If you divide by R, you get and shuffle the terms, you get:

[tex] \frac{dQ}{dt} + \frac{Q}{RC} = \frac{V_0}{R} \sin\omega t[/tex]


How would you solve this differential equation? Note that there is a homongenous and non-homogenous part to the solution.
 
So:

[tex]V = R\frac{dQ}{dt} + \frac{Q}{C}[/tex]

And Divide by R:

[tex]\frac{V}{R} = \frac{dQ}{dt} + \frac{Q}{RC}[/tex]

[tex]V = V_0sin\omega t[/tex]

So:

[tex]\frac{V_0sin\omega t}{R} = \frac{dQ}{dt} + \frac{Q}{RC}[/tex]

[tex]\frac{V_0sin\omega t}{R} - \frac{Q}{RC} = \frac{dQ}{dt}[/tex]

[tex]\frac{V_0sin\omega t}{R} - \frac{1}{RC} = \frac{1}{Q}\frac{dQ}{dt}[/tex]

[tex]\frac{V_0sin\omega t}{R}dt - \frac{1}{RC}dt = \frac{1}{Q}dQ[/tex]

Does this look right?

TFM
 
TFM said:
So:

[tex]V = R\frac{dQ}{dt} + \frac{Q}{C}[/tex]

And Divide by R:

[tex]\frac{V}{R} = \frac{dQ}{dt} + \frac{Q}{RC}[/tex]

[tex]V = V_0sin\omega t[/tex]

So:

[tex]\frac{V_0sin\omega t}{R} = \frac{dQ}{dt} + \frac{Q}{RC}[/tex]

[tex]\frac{V_0sin\omega t}{R} - \frac{Q}{RC} = \frac{dQ}{dt}[/tex]

[tex]\frac{V_0sin\omega t}{R} - \frac{1}{RC} = \frac{1}{Q}\frac{dQ}{dt}[/tex]

This line does not follow from the previous one; if you divide by Q, the first term will have Q in the denominator.

But I was saying that this problem is different from the previous one; the procedure you followed for the previous problem is not the procedure to solve this one.

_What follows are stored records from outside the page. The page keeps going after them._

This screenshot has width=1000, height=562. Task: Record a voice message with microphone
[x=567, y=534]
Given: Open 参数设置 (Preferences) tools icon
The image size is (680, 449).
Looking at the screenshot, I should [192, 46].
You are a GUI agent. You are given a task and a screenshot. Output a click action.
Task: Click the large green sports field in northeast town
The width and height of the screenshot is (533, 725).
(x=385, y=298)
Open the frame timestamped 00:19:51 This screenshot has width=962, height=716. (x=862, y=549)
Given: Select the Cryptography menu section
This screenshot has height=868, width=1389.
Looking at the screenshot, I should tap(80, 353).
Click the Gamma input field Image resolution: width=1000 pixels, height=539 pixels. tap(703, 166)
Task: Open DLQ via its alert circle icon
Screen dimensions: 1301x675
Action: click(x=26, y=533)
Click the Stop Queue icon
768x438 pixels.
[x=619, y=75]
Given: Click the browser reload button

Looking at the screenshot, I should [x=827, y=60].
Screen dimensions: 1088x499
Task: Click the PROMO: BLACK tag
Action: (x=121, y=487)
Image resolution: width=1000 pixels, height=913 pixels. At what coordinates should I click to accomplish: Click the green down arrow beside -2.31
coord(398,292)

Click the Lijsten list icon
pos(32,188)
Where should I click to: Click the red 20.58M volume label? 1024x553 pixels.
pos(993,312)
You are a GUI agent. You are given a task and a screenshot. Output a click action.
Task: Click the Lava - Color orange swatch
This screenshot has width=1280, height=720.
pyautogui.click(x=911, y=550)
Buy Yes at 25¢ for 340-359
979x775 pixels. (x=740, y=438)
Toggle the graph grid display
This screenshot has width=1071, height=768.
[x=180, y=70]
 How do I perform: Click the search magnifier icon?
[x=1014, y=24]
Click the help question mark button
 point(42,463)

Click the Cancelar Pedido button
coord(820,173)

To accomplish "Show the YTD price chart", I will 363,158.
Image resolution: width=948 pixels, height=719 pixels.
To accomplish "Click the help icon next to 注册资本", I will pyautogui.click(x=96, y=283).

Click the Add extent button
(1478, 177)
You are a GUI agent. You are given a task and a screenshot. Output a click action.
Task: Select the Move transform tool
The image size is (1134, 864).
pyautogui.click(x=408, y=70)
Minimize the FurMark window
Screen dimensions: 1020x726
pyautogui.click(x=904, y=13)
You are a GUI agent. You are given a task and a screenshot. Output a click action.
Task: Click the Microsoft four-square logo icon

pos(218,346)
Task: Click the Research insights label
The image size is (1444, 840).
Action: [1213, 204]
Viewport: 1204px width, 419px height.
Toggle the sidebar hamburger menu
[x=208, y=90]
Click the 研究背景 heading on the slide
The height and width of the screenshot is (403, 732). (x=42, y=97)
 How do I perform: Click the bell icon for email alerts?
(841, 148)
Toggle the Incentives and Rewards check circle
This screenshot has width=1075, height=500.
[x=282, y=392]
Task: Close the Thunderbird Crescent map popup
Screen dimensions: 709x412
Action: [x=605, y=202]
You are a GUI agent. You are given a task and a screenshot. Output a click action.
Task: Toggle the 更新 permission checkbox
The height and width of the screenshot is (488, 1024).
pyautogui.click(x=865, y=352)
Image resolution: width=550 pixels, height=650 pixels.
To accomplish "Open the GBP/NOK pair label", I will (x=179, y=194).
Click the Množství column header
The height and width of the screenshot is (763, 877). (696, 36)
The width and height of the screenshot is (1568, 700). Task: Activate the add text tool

In my last post, I had that the diff. eq. was:

[tex]\frac{dQ}{dt} + \frac{Q}{RC} = \frac{V_0}{R} \sin\omega t[/tex]

This has the form:

[tex] \frac{dx}{dt} + c x = f(t)[/tex]

with c being a positive constant here. When you have a diff. eq. in this form, how can you solve it? (Have you studied how to solve differential equations yet?) It has to do with the fact that the solution will have a homogenous and inhomogenous part.
 
So:

[tex]\frac{V_0sin\omega t}{R} - \frac{Q}{RC} = \frac{dQ}{dt}[/tex]

[tex]\frac{dQ}{dt} + \frac{Q}{RC} = \frac{V_0sin\omega t}{R}[/tex]

It seems to be a mixture of Linear with Constant Coefficients

[tex]x' + ax = b --> x = Ce^{-at} + \frac{b}{a}[/tex]

and linear:

[tex]x' + p(t)x = q(t) --> e^Fx = \int e^F q(t)dt + C, F = \int p(t) dt[/tex]

?

TFM
 
TFM said:
So:

[tex]\frac{V_0sin\omega t}{R} - \frac{Q}{RC} = \frac{dQ}{dt}[/tex]

[tex]\frac{dQ}{dt} + \frac{Q}{RC} = \frac{V_0sin\omega t}{R}[/tex]

It seems to be a mixture of Linear with Constant Coefficients

[tex]x' + ax = b --> x = Ce^{-at} + \frac{b}{a}[/tex]

and linear:

[tex]x' + p(t)x = q(t) --> e^Fx = \int e^F q(t)dt + C, F = \int p(t) dt[/tex]

?

TFM

Looks good; what do you get when you apply that last one to the problem?